Permenkes tentang Aborsi Akibat Perkosaan

Pedoman yang lebih teknis untuk tindakan aborsi diatur dalam Peraturan Menteri Kesehatan No. 3 Tahun 2016 tentang Pelatihan dan Penyelenggaraan Aborsi atas Indikasi Kedaruratan Medis dan Kehamilan Akibat Perkosaan. Permenkes ini mengatur tentang pelatihan, penyelenggaraan pelayanan, pencatatan dan pelaporan, serta pembinaan dan pengawasan.

 

Tempat Aborsi dan Dokter

Tindakan aborsi ini hanya boleh dilakukan di puskesmas, klinik pratama, klinik utama atau yang setara, dan rumah sakit. Dan, hanya bisa dilakukan oleh dokter. Maka itu, pelatihan juga hanya ditujukan untuk dokter. Setelah pelatihan, mereka akan mendapat sertifikat yang berlaku selama 5 tahun. Itu perlu diperbarui setelahnya. Ada evaluasi juga setelah pelatihan.

Dokter yang bersertifikat bisa menjadi anggota tim kelayakan aborsi.

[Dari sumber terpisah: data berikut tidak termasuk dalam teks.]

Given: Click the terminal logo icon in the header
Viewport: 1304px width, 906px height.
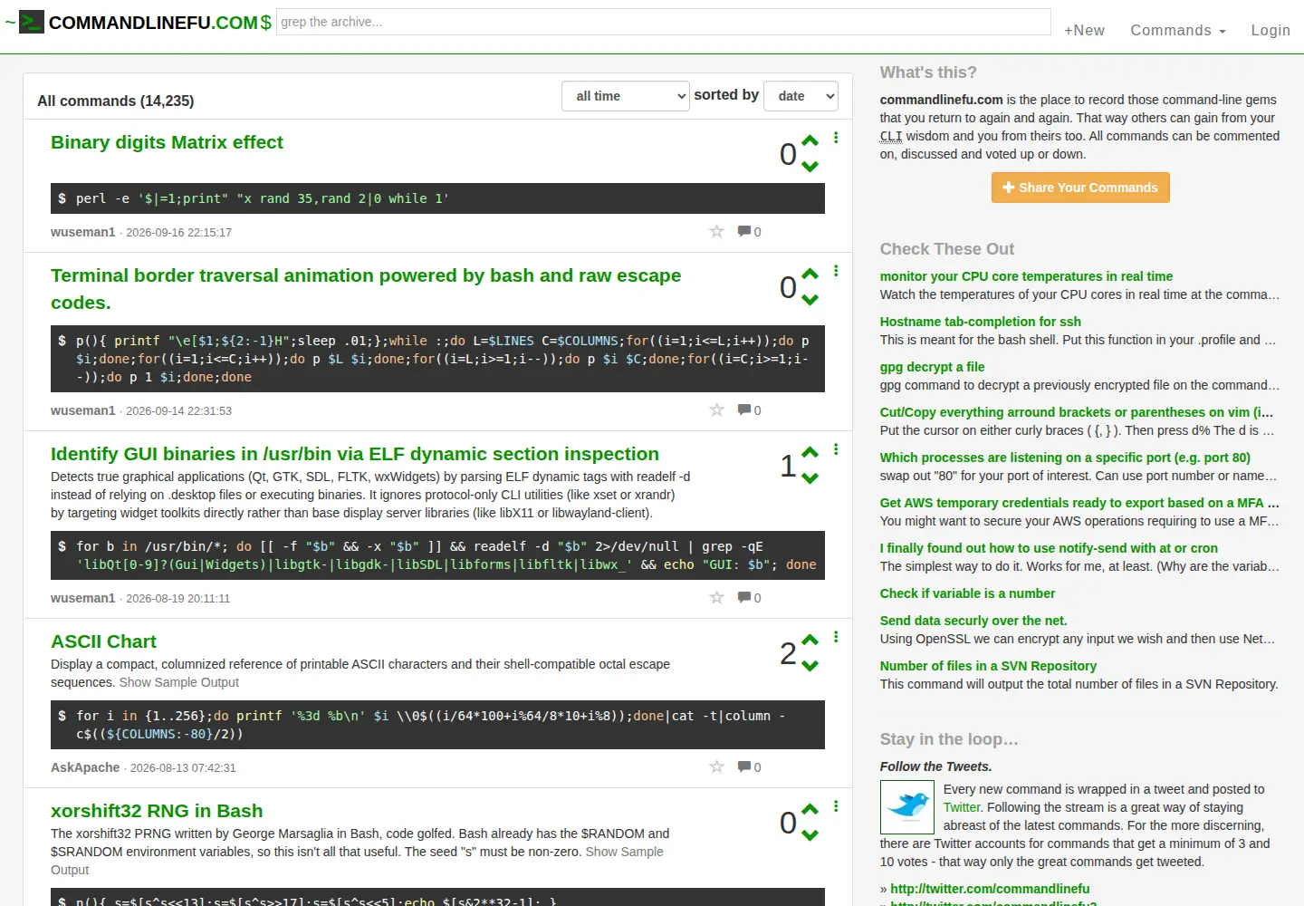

Namun, dokter yang masuk dalam tim kelayakan aborsi tidak bisa ikut memberikan layanan terhadap pasien yang sama. Pun, peraturan ini dikecualikan untuk di daerah yang jumlah dokternya tidak mencukupi.

 

Tim Kelayakan Aborsi

Jadi, apa tugas tim kelayakan aborsi? Mereka perlu menentukan adanya indikasi darurat medis berupa surat keterangan usia kehamilan dan/atau kelayakan aborsi. Tanpa keterangan ini, perempuan tidak bisa mendapatkan layanan aborsi.

Apakah hanya itu? Tentu tidak. Perempuan yang perlu menggugurkan kandungannya perlu surat keterangan konseling dari konselor sebelum dan sesudah tindakan. Konselornya pun perlu melalui pendidikan formal atau pelatihan. Setelah konseling, konselor perlu menyerahkan surat keterangan kepada dokter.

Izin Aborsi

Untuk perempuan dengan indikasi darurat medis, izin suami diperlukan. Suami tidak ada, keluarga bisa menggantikan. Untuk yang mengalami perkosaan, perempuan juga harus menyertai surat keterangan penyidik, psikolog, dan/atau ahli lain.